Trump finds new way to snub Romney in dramatic fashion

The entirety of the Senate Republican conference has 53 members - and 52 of them were invited to participate in the new White House advisory group.
Image: Senator Mitt Romney (R-UT) arrives to cast a guilty vote during the final votes in the Senate impeachment trial of President Donald Trump on Capitol Hill
Senator Mitt Romney, R-Ut., arrives to cast a guilty vote during the final votes in the Senate impeachment trial of President Donald Trump on Capitol Hill Feb. 5, 2020.Jonathan Ernst / Reuters file

When this story first start percolating online yesterday, I more or less thought it was a joke. It wasn't.

President Donald Trump tapped every Republican senator to join a congressional group aimed at reopening America amid coronavirus -- except Sen. Mitt Romney of Utah. Romney, the party's 2012 presidential nominee, was the only GOP senator to vote to convict Trump in his impeachment trial earlier this year. Romney voted to convict Trump on the abuse of power charge and voted to acquit him on the obstruction of Congress charge.

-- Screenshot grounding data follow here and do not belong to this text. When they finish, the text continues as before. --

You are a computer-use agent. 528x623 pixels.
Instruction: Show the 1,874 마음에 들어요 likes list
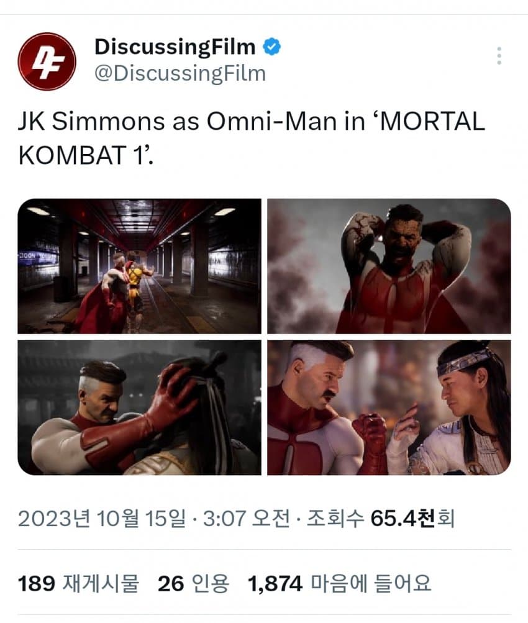coord(339,583)
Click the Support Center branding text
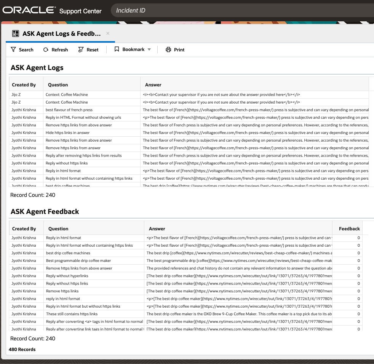The image size is (374, 364). 80,11
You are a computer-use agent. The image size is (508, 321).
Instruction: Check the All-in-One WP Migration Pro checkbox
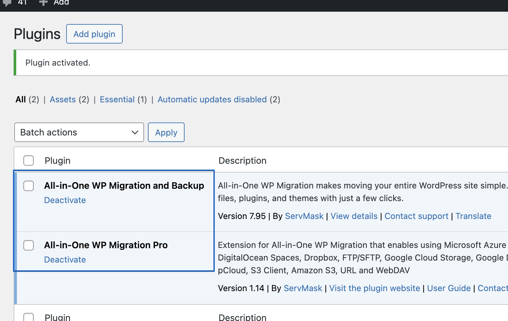tap(29, 245)
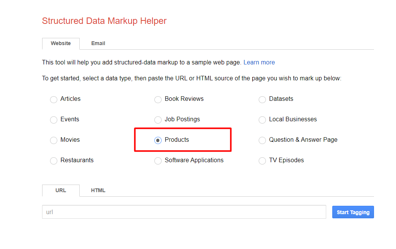This screenshot has height=249, width=396.
Task: Select the Articles radio button
Action: tap(53, 100)
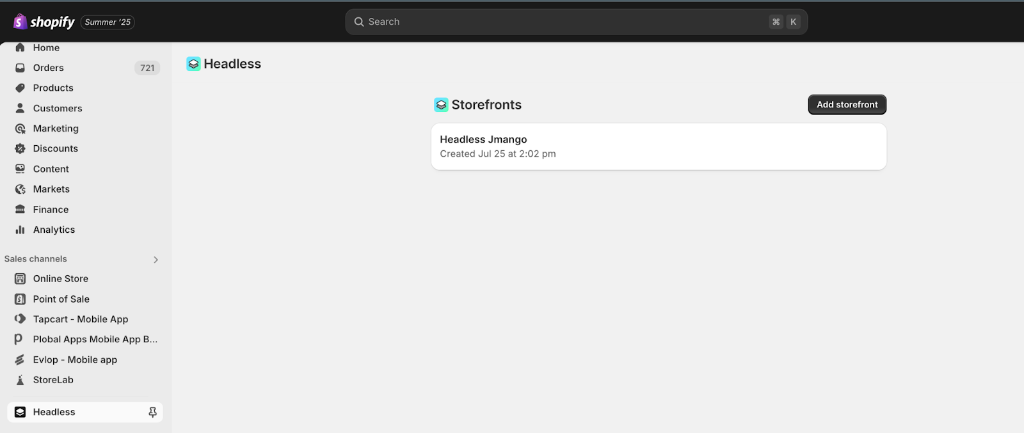Go to the Online Store channel
The image size is (1024, 433).
click(60, 279)
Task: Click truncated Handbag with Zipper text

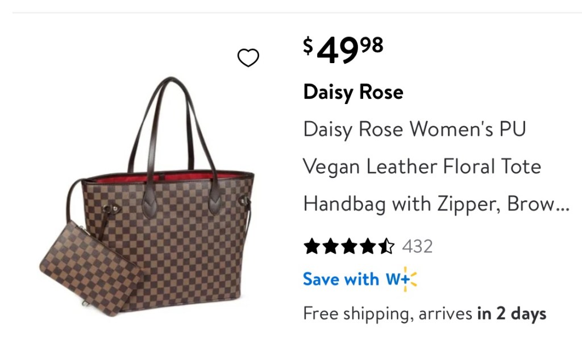Action: click(x=436, y=204)
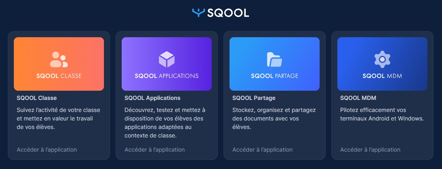This screenshot has width=442, height=169.
Task: Click "Accéder à l'application" under SQOOL Partage
Action: click(263, 150)
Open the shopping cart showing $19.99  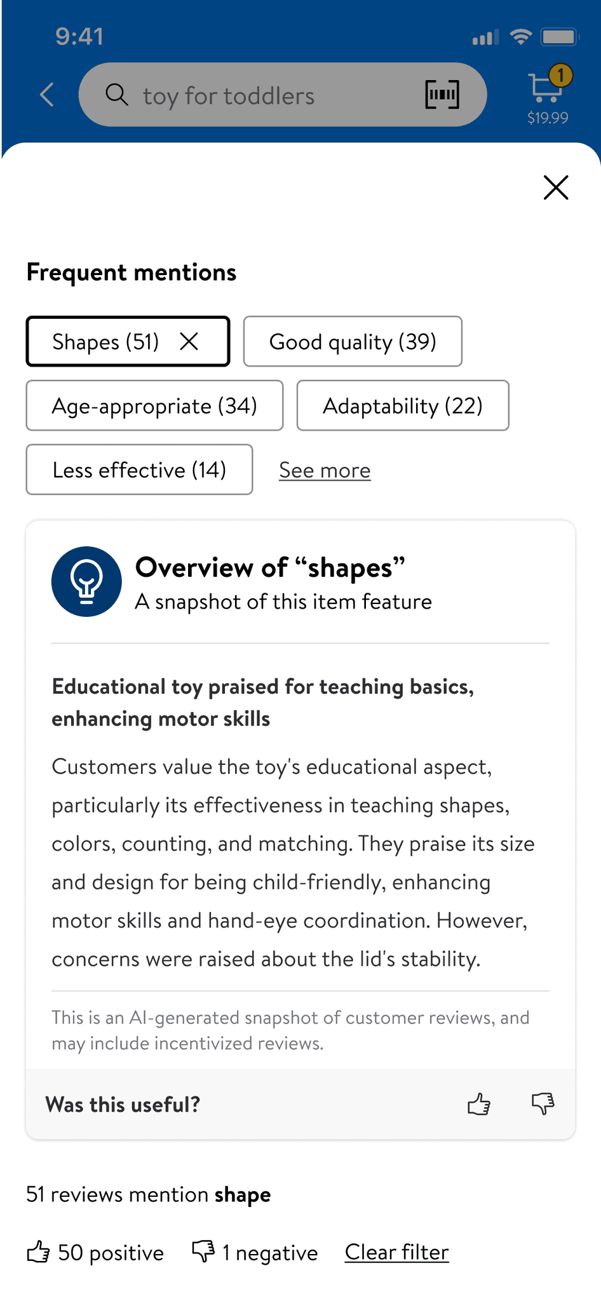pos(548,95)
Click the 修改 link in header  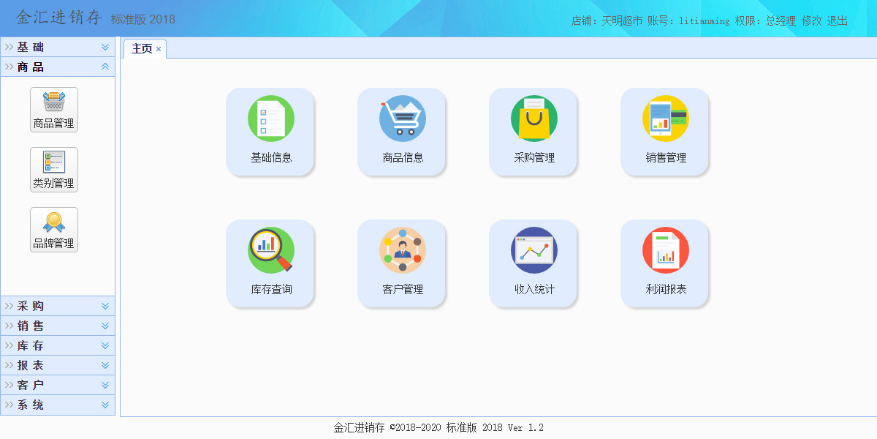point(811,21)
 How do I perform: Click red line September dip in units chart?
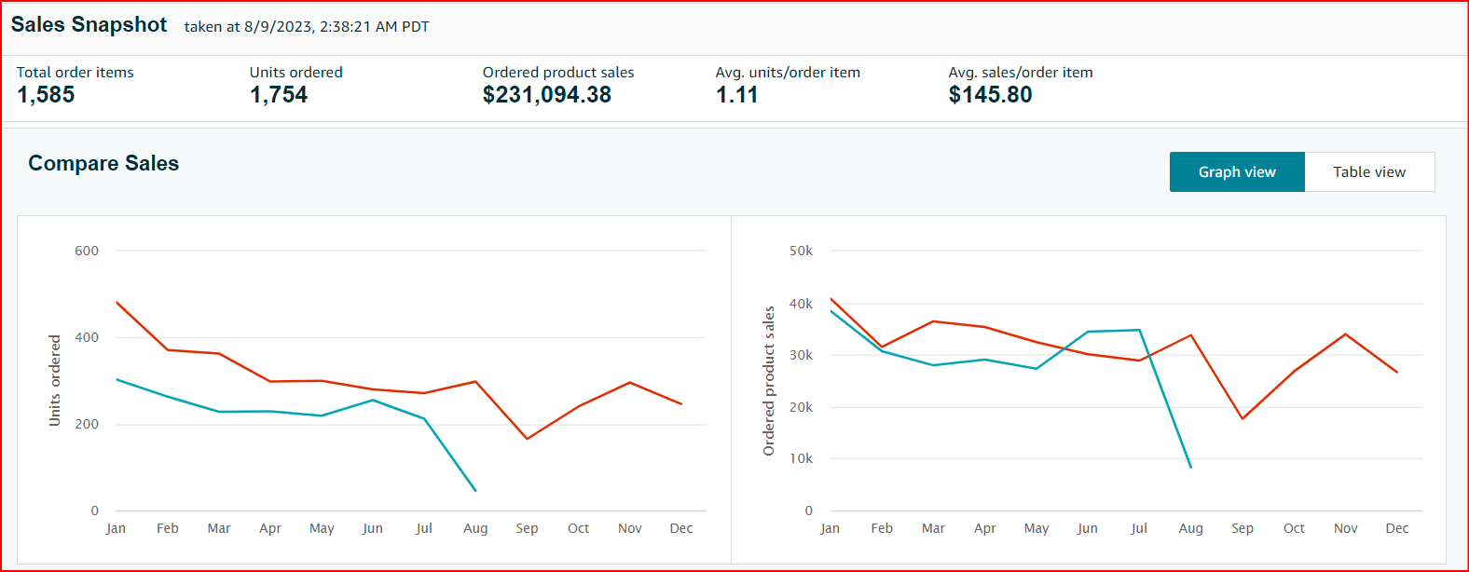[527, 439]
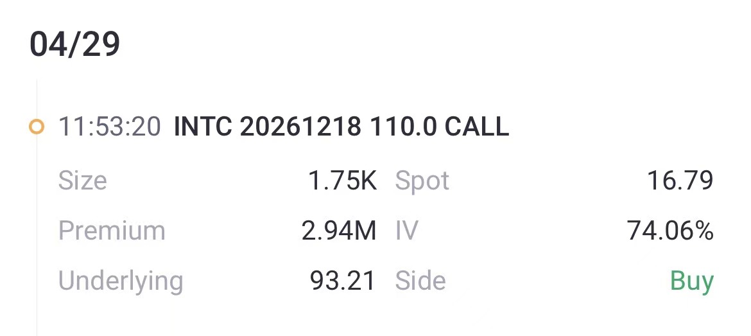Select the 2.94M premium value
This screenshot has width=751, height=336.
tap(339, 231)
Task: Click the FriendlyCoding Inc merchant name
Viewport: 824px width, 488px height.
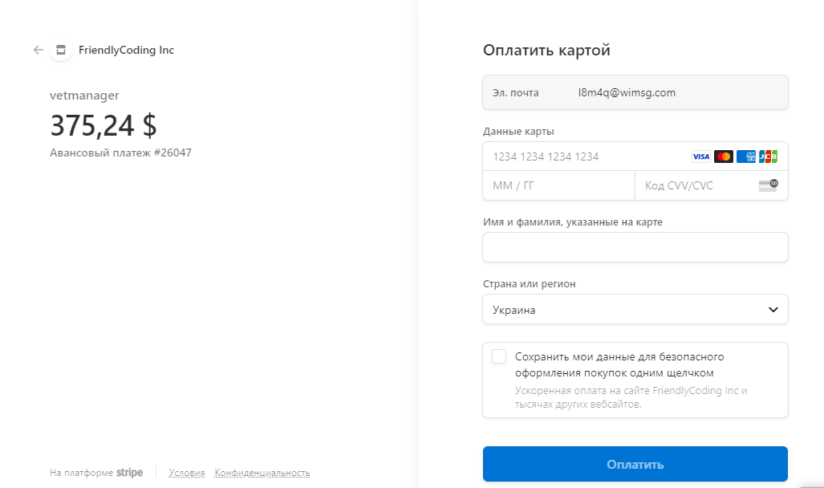Action: (x=126, y=50)
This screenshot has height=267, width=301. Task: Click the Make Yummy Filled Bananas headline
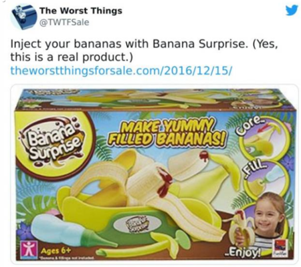(166, 134)
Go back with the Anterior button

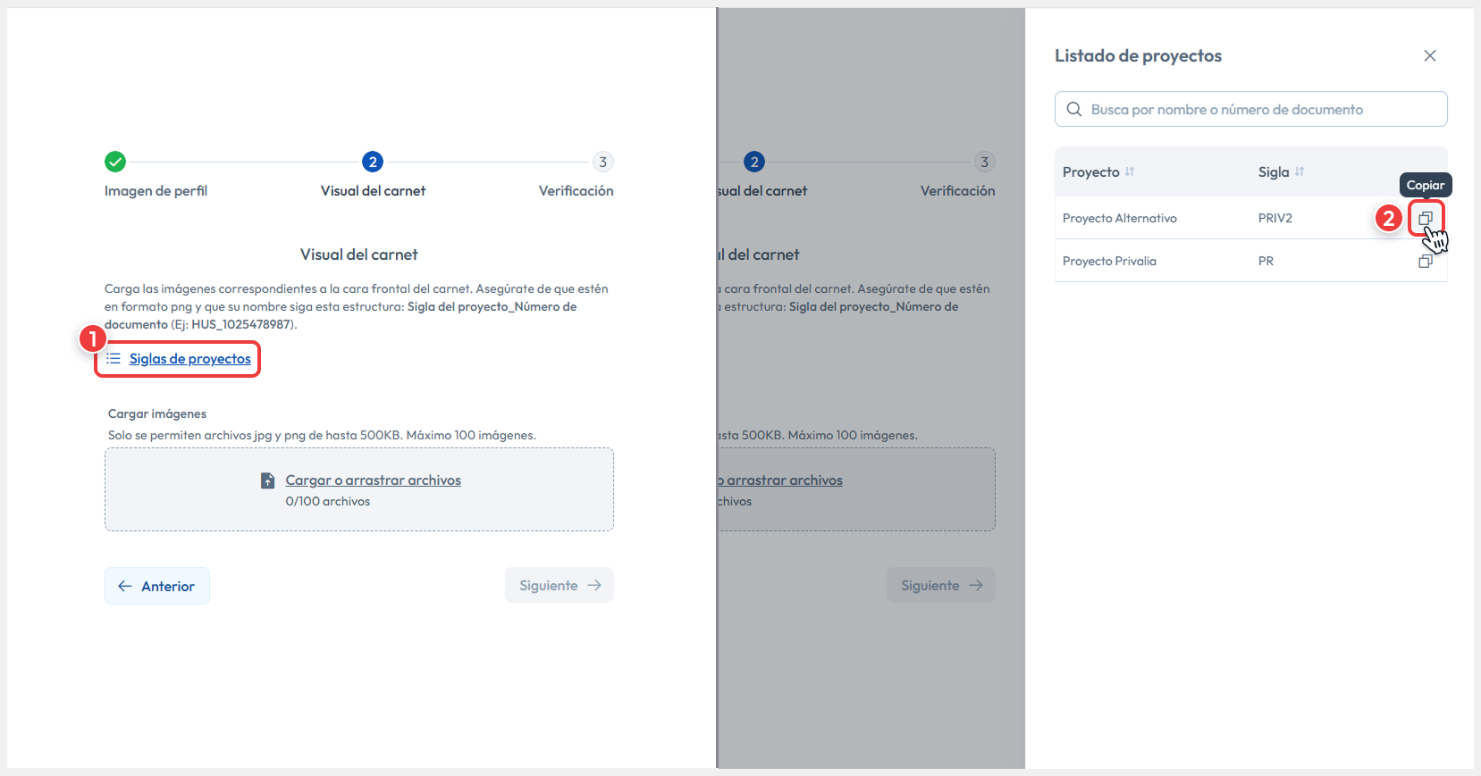pyautogui.click(x=157, y=586)
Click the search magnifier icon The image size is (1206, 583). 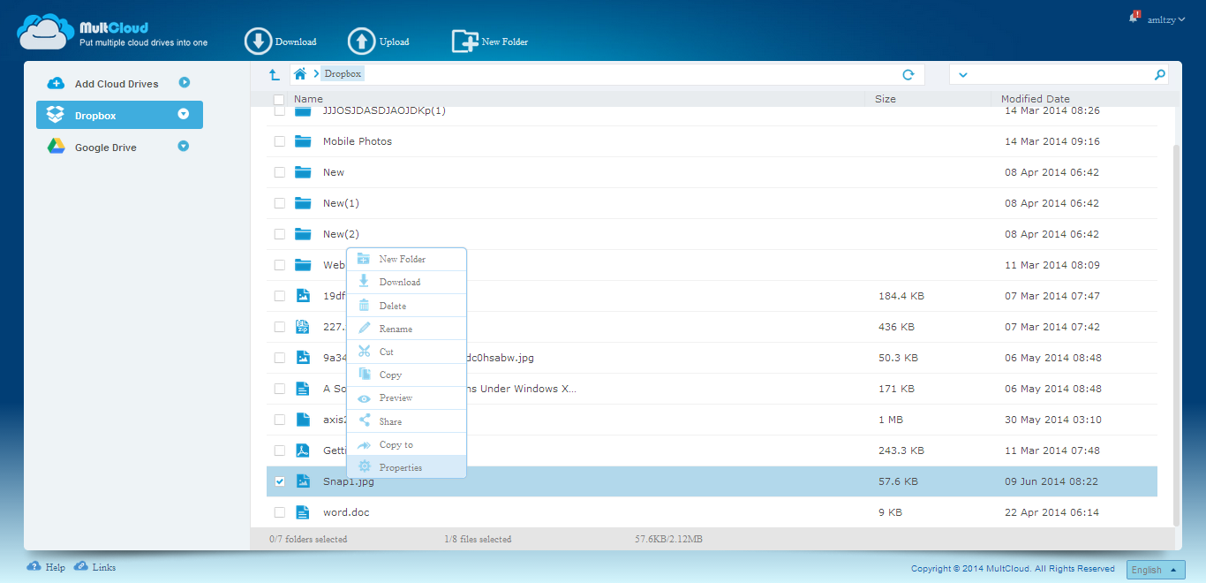[1159, 75]
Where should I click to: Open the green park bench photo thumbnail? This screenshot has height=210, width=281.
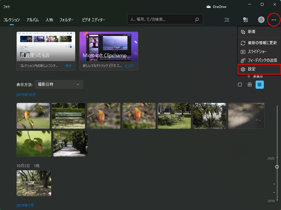(x=68, y=116)
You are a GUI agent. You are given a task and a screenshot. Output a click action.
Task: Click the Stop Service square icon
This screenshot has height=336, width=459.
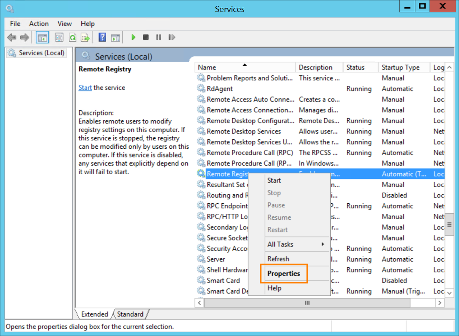(x=146, y=37)
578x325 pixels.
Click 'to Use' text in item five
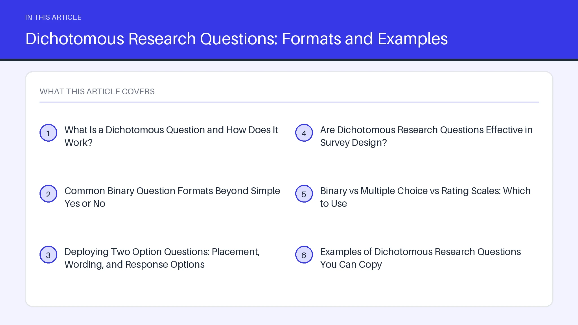(333, 203)
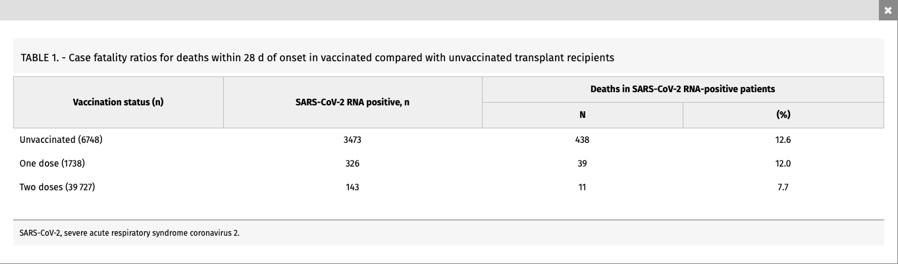
Task: Click the 143 RNA positive value
Action: [353, 187]
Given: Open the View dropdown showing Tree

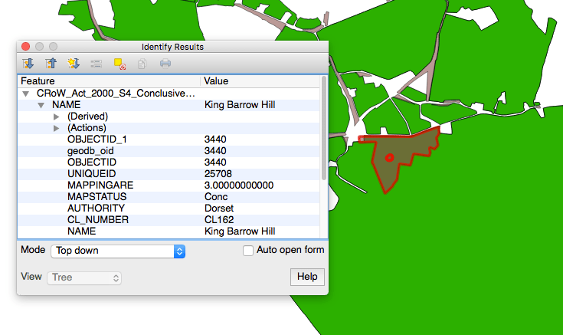Looking at the screenshot, I should point(84,278).
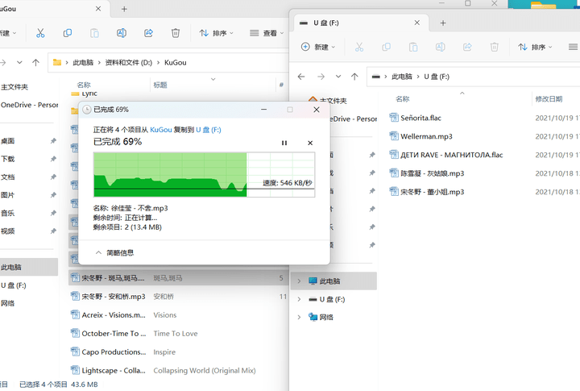Cancel the copy with the dialog's inner X
580x391 pixels.
point(310,143)
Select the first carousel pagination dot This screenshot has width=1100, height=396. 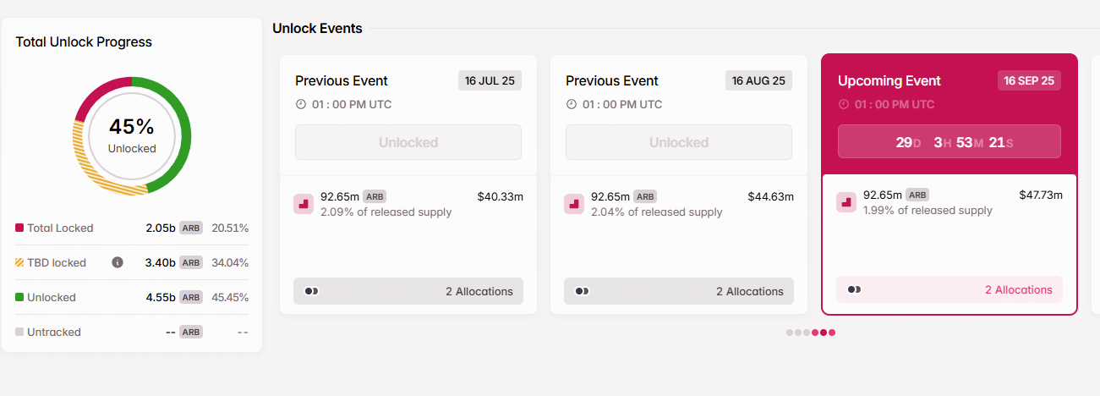[790, 333]
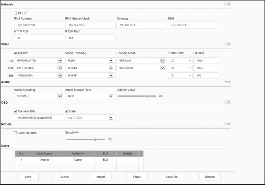Enable the DHCP checkbox
Screen dimensions: 265x185
(x=16, y=13)
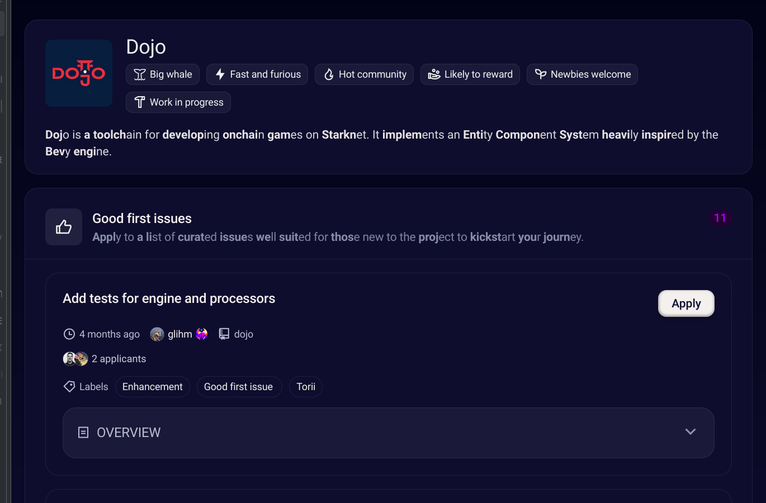Open the dojo repository link

[x=243, y=334]
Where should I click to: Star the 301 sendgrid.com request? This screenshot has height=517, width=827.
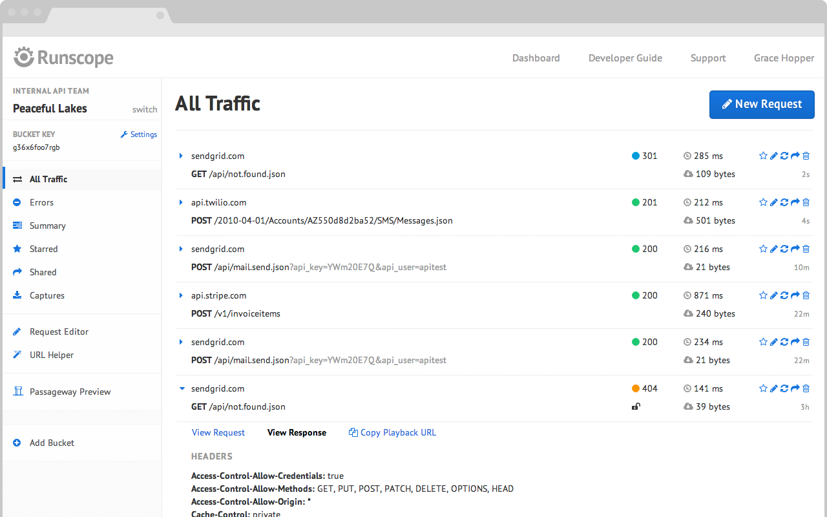763,156
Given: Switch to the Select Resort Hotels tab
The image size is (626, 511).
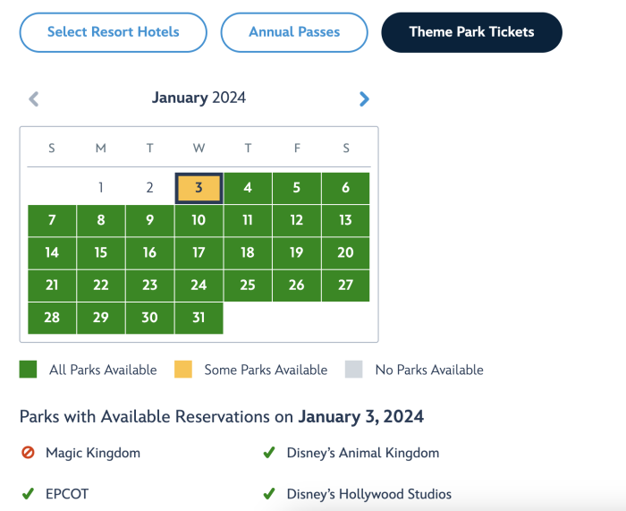Looking at the screenshot, I should click(113, 32).
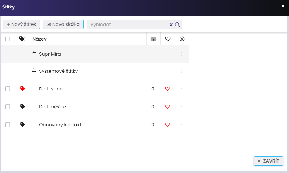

The White House created a new task force yesterday -- by some counts, its fifth related to the pandemic -- made up of lawmakers who'll comprise the "Opening Up America Again Congressional Group." Team Trump posted the full list of members yesterday afternoon, and it's not short: 32 U.S. House members will join 65 U.S. senators on the advisory panel.

But it's the list of senators that's noticeable. The entirety of the Senate Republican conference has 53 members -- and 52 of them were invited to participate in the new White House group. The only GOP senator to be excluded is the only GOP senator who considered the evidence against Donald Trump in his impeachment trial and voted to remove the president from office on one count.

To be sure, this is a continuation of a larger pattern. In early February, while Trump was largely overlooking a series of warnings related to the coronavirus threat, he focused much of his energies on attacking the junior senator from Utah in the wake of his impeachment. That offensive, evidently, hasn't ended.

But the broader global circumstances have obviously changed. Two weeks ago, the president stood in the White House press briefing room and declared, "I want to remind everyone here in our nation's capital, especially in Congress, that this is not the time for politics."

Two weeks later, Team Trump's interest in politics -- and the president's limitless capacity for feeling aggrieved -- continues unabated.

New York's Jon Chait joked yesterday, "One possibility is that the former Bain Capital executive, Olympics chairman, and Massachusetts governor is less qualified to give advice about management and job creation than the other members of his caucus, and they only had room for 52 Senate Republicans on the letterhead."

The other possibility is that the president's pettiness continues to get the better of him.